One of common medical complications during pregnancy is gestational diabetes mellitus (GDM), which is defined as “any degree of glucose intolerance that first occurs during pregnancy”. Number of pregnancies with complications due to gestational diabetes is on the rise throughout the world, approximately every tenth pregnancy is such, but without universal screening programs many complications are unrecognized and untreated. Overweight mothers, before the start of pregnancy, and excessive weight gain during pregnancy are additional, potentially modifiable, separate risk factors for excessive fetal growth.

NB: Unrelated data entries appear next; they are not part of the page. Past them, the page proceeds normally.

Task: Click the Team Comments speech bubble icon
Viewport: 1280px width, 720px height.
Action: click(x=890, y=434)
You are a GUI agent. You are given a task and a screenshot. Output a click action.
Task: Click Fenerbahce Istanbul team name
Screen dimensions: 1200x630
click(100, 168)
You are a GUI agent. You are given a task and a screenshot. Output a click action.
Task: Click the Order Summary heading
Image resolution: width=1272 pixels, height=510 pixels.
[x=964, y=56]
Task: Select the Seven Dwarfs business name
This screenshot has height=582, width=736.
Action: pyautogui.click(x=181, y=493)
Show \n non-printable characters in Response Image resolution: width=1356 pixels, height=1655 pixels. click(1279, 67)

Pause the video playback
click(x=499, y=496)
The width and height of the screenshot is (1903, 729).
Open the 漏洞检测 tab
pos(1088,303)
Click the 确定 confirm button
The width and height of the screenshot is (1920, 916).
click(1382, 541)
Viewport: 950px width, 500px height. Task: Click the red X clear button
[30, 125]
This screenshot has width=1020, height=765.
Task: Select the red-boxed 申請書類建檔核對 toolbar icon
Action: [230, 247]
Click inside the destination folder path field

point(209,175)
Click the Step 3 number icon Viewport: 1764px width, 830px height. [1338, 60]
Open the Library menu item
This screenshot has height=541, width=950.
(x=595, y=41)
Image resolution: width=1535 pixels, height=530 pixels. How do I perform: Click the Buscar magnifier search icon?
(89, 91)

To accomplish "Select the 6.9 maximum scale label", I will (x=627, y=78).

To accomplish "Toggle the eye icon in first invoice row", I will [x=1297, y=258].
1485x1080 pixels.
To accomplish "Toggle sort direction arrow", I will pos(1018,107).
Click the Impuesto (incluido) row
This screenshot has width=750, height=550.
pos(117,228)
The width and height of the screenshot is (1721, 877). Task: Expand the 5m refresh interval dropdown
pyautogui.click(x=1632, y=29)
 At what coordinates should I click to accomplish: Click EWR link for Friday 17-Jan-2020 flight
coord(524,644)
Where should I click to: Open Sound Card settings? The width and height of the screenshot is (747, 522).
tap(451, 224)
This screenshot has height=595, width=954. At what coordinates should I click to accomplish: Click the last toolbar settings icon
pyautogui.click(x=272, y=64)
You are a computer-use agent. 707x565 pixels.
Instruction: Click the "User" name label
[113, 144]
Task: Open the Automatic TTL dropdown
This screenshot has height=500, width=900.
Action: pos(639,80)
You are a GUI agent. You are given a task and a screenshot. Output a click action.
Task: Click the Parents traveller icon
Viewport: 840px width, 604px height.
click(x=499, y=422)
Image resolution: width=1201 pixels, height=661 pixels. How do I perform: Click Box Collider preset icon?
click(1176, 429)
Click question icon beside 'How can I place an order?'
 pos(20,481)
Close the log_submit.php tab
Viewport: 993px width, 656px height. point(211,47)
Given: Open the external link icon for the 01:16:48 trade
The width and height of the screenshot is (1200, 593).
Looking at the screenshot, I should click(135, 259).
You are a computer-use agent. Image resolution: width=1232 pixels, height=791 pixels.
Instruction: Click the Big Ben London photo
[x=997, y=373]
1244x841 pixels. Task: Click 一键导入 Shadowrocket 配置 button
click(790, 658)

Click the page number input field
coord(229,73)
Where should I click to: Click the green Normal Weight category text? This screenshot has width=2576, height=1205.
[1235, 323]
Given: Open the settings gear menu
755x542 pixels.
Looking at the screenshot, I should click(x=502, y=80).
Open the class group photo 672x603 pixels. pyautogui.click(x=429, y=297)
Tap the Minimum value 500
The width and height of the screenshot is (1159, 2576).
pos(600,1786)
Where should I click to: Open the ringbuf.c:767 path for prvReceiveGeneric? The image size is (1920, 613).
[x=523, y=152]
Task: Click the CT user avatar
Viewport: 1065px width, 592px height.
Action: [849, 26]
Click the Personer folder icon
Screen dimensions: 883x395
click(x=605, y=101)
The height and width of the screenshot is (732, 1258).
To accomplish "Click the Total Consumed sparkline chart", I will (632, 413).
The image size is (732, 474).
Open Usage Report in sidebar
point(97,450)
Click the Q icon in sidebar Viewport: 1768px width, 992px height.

Obese mothers (with or without the occurrence of gestational diabetes) can cause fetal overnutrition and seems to be one of the risk factors for macrosomia and metabolic disorders in childhood. Mothers with gestational diabetes also have an increased risk of stillbirth, perinatal complications and birth of children with significantly increased birth weight. Research shows that effective treatment of diabetes in mothers, as well as the optimal weight loss in obese women before pregnancy, affects the reduction of the risk of metabolic diseases in offspring.

The health habits of pregnant women are also important determinants of short-term and long-term health condition. Poor health habits (consumption of tobacco, drugs, alcohol, improper diet, insufficient physical activity and inattention around gestational obesity) as well as maternal psychosocial characteristics are associated with a series of poor pregnancy outcomes, including increased risks for the need of c-section, low birth weight and preterm birth. Several studies in Croatia have explored the impact of the mother’s lifestyle (alcohol consumption, smoking, obesity, consumption of benzodiazepines, age) on pregnancy outcomes. Thus, 11.5% of the studied pregnant women admitted alcohol consumption, 4.0% of pregnant women regularly consume alcohol, and 1.4% drinking. FAS (fetal alcohol syndrome) or PFAS (partial fetal alcohol syndrome) are also serious health problems in some rural regions Croatian.